AYER -- Selectmen discussed concerns with the truck-traffic on Sandy Pond Road Tuesday night, an issue that has raised worries among residents.

Felicity Turgeon thanked Selectman Christopher Hillman for getting her list of concerns with trucks and her home on Sandy Pond Road placed on Tuesday's agenda.

"I have a young son who is not allowed to play in the front area, yard and driveway of our home even with adult supervision," she said in the letter. "It does not feel safe to me -- and I should note he is frightened/startled by the noise of the big trucks as they cruise by our home."

Hillman said he sees a lot more trucks coming down off Route 2A from Littleton into Ayer that take a left at Willow Road to avoid traffic on Route 2A.

Department of Public Works Superintendent Mark Wetzel said there are legal issues on how to restrict traffic.

"What's been suggested is you encourage trucks to use alternate routes," he said.

There is a process to apply for truck restrictions, Wetzel said, but he does not think Ayer is eligible because the alternate routes go into another town.

Town Administrator Robert Pontbriand said he will work with Wetzel and the police chief to examine the issue of possible truck exclusion from the area in question.

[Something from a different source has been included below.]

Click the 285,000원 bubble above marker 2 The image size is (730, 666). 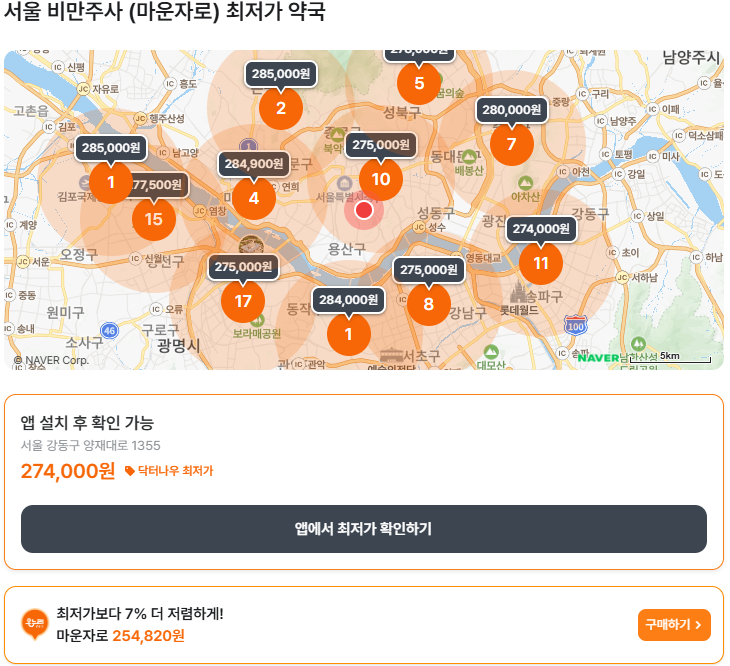click(281, 74)
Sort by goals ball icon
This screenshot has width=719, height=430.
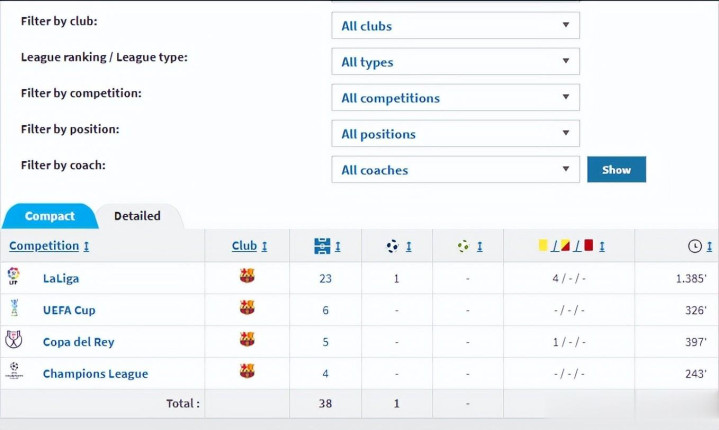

Officials will also set up a count device to track the number of trucks that take that route.

In other business, Finance Committee Chairman Scott Houde presented a rough draft of the fiscal 2015 town budget.


Houde mainly stressed the problem with the school district, which has recently been hit with the issue that Shirley cannot pay.

Ayer's portion of the assessment is at an estimated 7.63 percent increase, he said. Yet Shirley can only afford a $239,000 increase, which Houde said is only enough to pay for the required local contribution and the net school spending.

The district needs about $745,000 to maintain the same programs as last year, he said.

If Shirley only pays this amount, Ayer's assessment would only increase $44,000 -- meaning less money for a district that needs it.

"Honestly, it's kind of frustrating that there is an impact on what we've invested in our education," he said.

Houde said the FinCom would discuss whether it should request School Committee members to increase the assessment "at a higher rate which gives schools the funding they do need, but also works within our budget numbers."

About $1 million for debt exclusion for the high school will hit the budget in fiscal 2015, Houde said.

Other potential increases involve snow removal, which is carrying a proposed $23,000 increase right now, and police overtime, with an increase of about $45,000.

Pontbriand presented the town counsel budget as he did last week to the Finance Committee. Pontbriand is recommending $85,000, a $7,000 increase that takes into account ongoing property enforcement issues and town acceptance of various Ayer roads, which requires some legal work.

In his report, Wetzel explained the reasoning behind a proposal for the position of town engineer, which would cost $70,000.

The department is just getting to the point where there are too many things going on, including new capital improvements and regulatory requirements, he said.

"I'm the only nonunion person in the department, so I end up getting pulled in a lot of different directions based on priorities," he added.

This new employee would help with infrastructure projects, among other things.

Selectman Pauline Conley said she is not opposed to the idea, but would like to see some more numbers on the proposal.